In his second season as Philadelphia’s manager, Pat Moran led the Phillies to a 91-62-1 campaign. Despite earning one more victory than the previous season, the Phillies were two-and-a-half games behind the NL champion Brooklyn Dodgers. The Phillies wouldn’t win back-to-back league championships until 2008 and 2009.
All of the starting pitchers from the 1915 squad returned; those pitchers included Grover Cleveland Alexander, George Chalmers (1-4, 12 games, eight starts, 54 innings, 21 punch-outs, 3.17 ERA), Al Demaree (19-14, 39 games, 35 starts, 285 innings, 130 strikeouts, 48 walks, three shutouts, 2.62 ERA), Erskine Mayer (7-7, 28 games, 16 starts, 140 innings, 62 strikeouts, two shutouts, 3.15 ERA), George McQuillan (1-7, 21 games, three starts, 62 innings, 22 strikeouts, 2.76 ERA), and Eppa Rixey. Hall of Fame pitcher Chief Bender (7-7, 27 games, 13 starts, 123 innings, 43 strikeouts, 3.73 ERA) joined the Phillies in 1915 after spending the previous season in the Federal League.
On the mound, Phillies pitchers posted a combined 2.36 Earned Run Average in 1,382 innings with 24 shutouts, a league-leading 97 complete games, 1,238 hits, 295 bases on balls, and 601 strikeouts. Alexander (33-12) led all NL pitchers in victories, starts (45), complete games (38), innings (389), hits allowed (323), strikeouts (167), shutouts (16), and ERA (1.55). Rixey, a 1963 inductee in Cooperstown, NY, reached his Hall of Fame potential by striking out 134 batters, shutting out three opponents, and posting a 1.85 ERA with 22 wins and 10 defeats in 287 innings (38 games, 33 starts).
Rixey and Alexander both defeated every club in the eight-team NL; Alexander accomplished this feat for the sixth consecutive season. Bender batted .279 with 12 hits in 43 at-bats. At one point during the season, Alexander didn’t surrender a run in 30 consecutive innings; he holds the Phillies’ record for most consecutive scoreless innings at 41 and two-thirds in 1911.

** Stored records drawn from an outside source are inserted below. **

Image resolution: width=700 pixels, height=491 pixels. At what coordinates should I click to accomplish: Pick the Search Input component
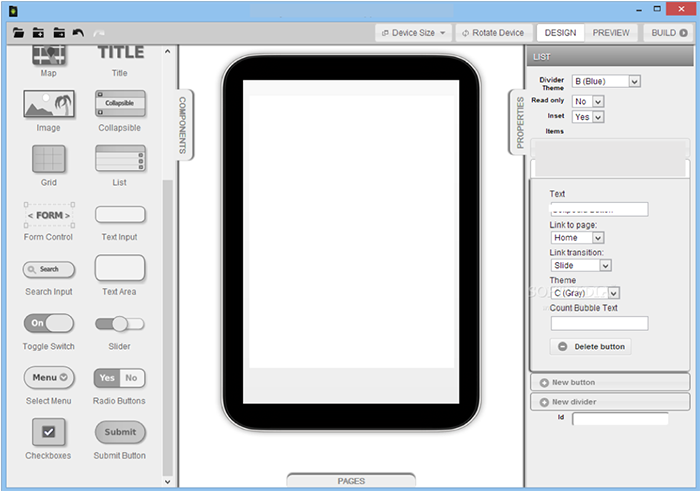[48, 269]
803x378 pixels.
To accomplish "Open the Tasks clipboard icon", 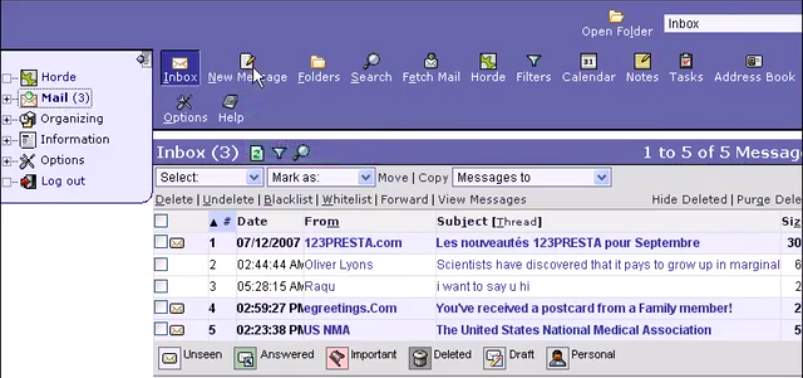I will tap(686, 61).
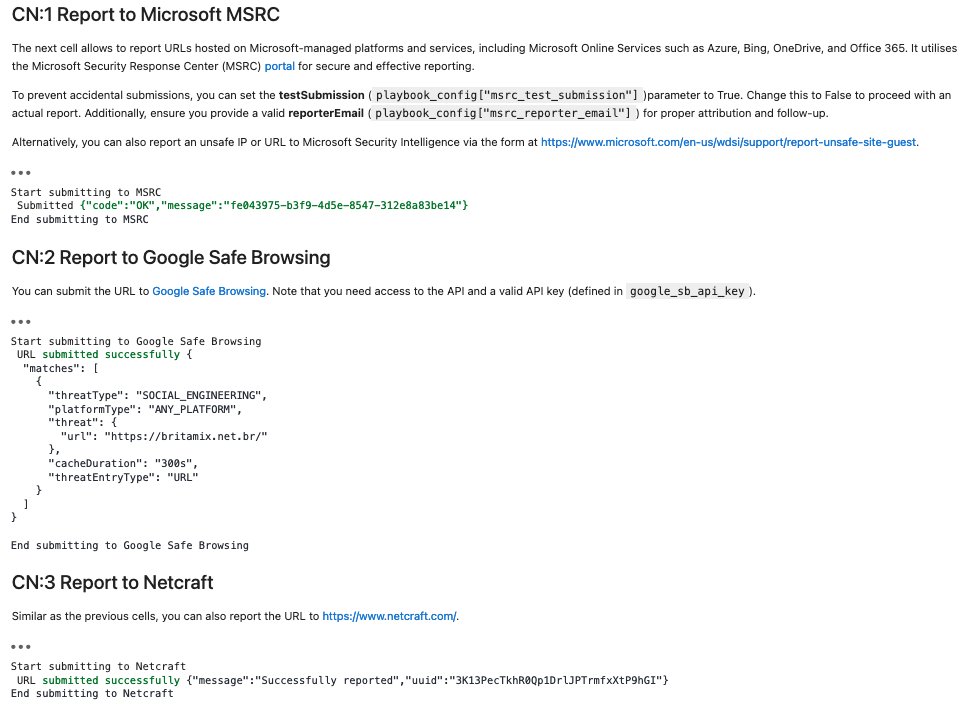The width and height of the screenshot is (965, 704).
Task: Open the MSRC portal link
Action: pos(279,66)
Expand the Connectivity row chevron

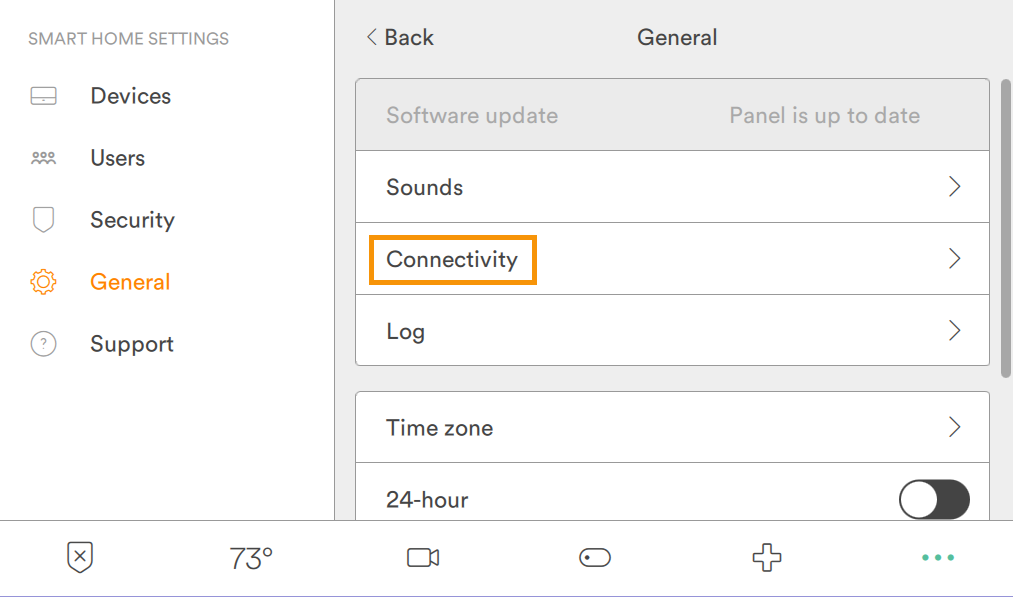click(954, 259)
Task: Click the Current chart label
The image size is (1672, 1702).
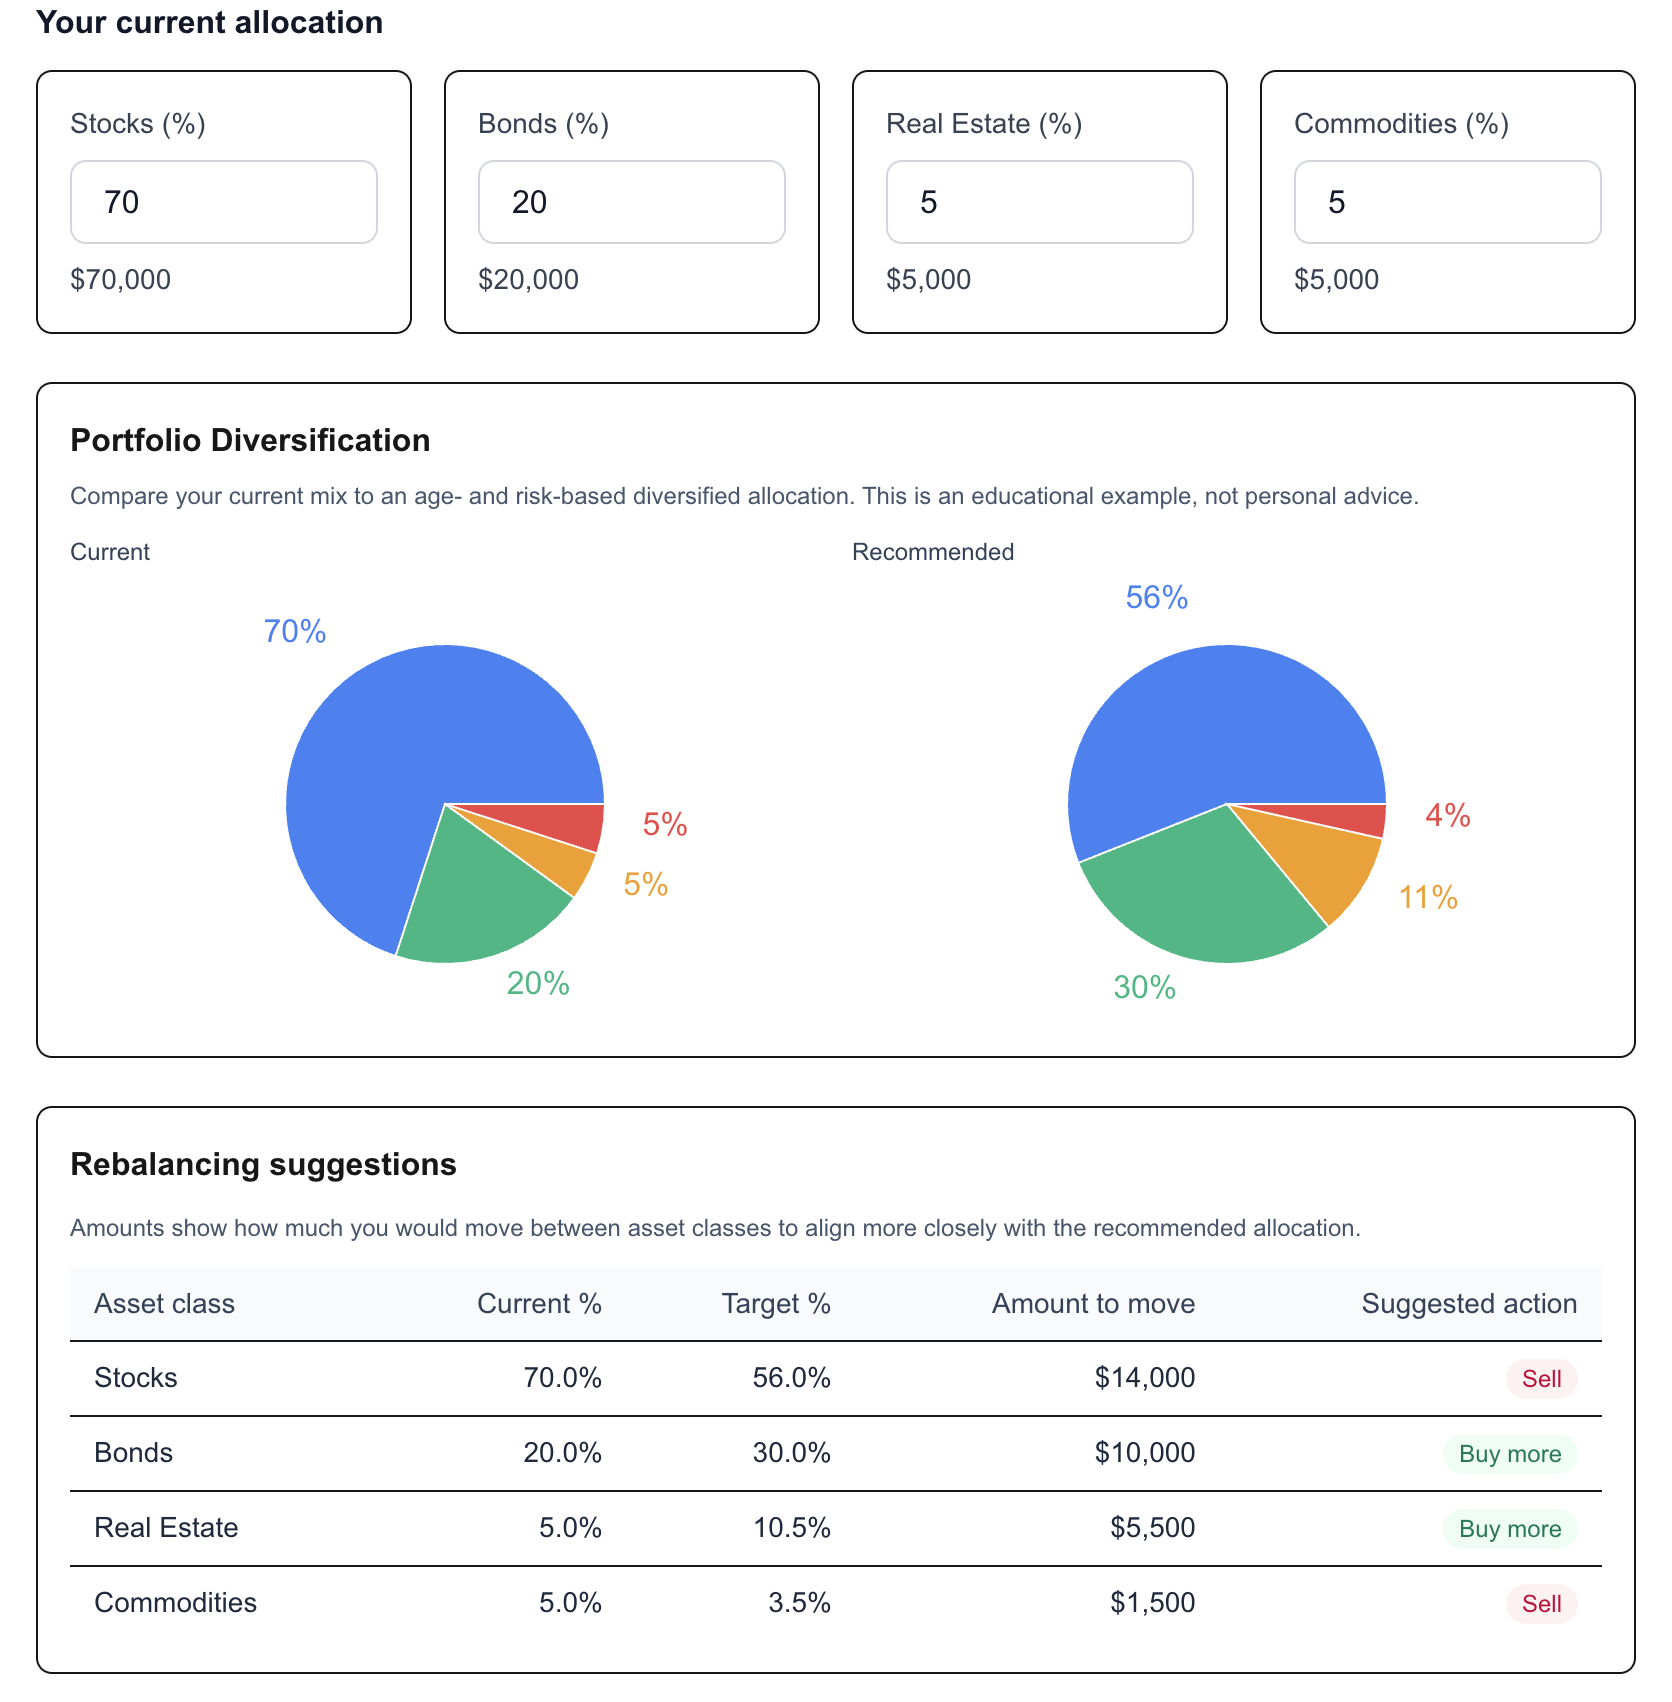Action: pyautogui.click(x=110, y=551)
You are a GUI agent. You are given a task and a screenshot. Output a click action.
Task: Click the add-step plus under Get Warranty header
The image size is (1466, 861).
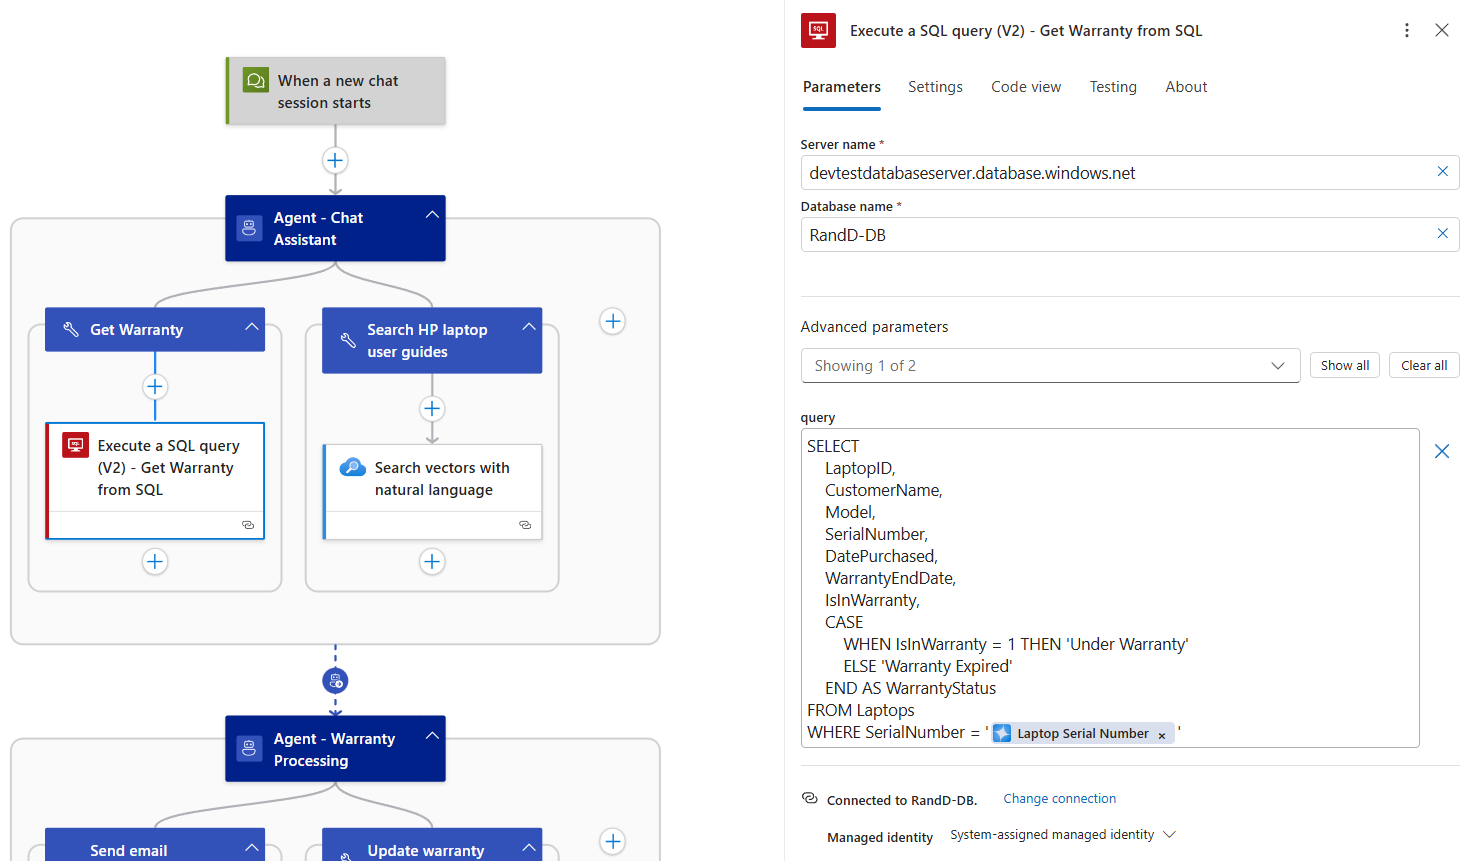click(155, 387)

At the plate, the Phillies collected 1,244 hits in 4,985 at-bats (.250 batting average) with 581 runs, an NL-most 223 doubles, 53 triples, 42 home runs, 486 runs batted in, and 149 stolen bases. Right-fielder Gavvy Cravath, who slammed 24 homers in 1915, touched them all 11 times while batting .283 (127-for-448) in 137 games with 70 runs, 21 doubles, eight triples, and 70 RBIs. Second Baseman Bert Niehoff hit .243 (133-for-548) in 146 games, which includes 65 runs, 61 RBIs, and a league-leading 42 doubles.
Center-fielder Dode Paskert (155-for-555) scored 82 runs, slammed eight long-balls, posted 30 doubles, and stole 22 bases in 149 games. Left-fielder George “Possum” Whitted stole 29 bases, plated 68 runs, touched home plate 68 times, slugged 20 doubles, stretched 12 triples, and circled all four bases in a plate appearance eight times in 147 games.
Cravath slugged two triples on May 16 at Cincinnati. The right-fielder also recorded two-triple games in 1912 and 1913.
Defensively, the Phillies displayed the league’s fifth-ranked fielding percentage at .963, committing 234 errors while turning 119 double plays. Niehoff took part in a league-leading 65 double plays at second base.
Despite falling short in repeating as league champions, Baker Bowl admitted a record 515,365, the highest attendance in a single season during the stadium’s existence. The Phillies called Baker Bowl home from 1887 until 1938. Philadelphia wouldn’t reach a World Series from 1916 until 1949, returning to the Major League Baseball championship series in 1950.
*Information about the 1916 Phillies can be found in “The Phillies Encyclopedia (Third Edition)” by Rich Westcott and Frank Bilovsky.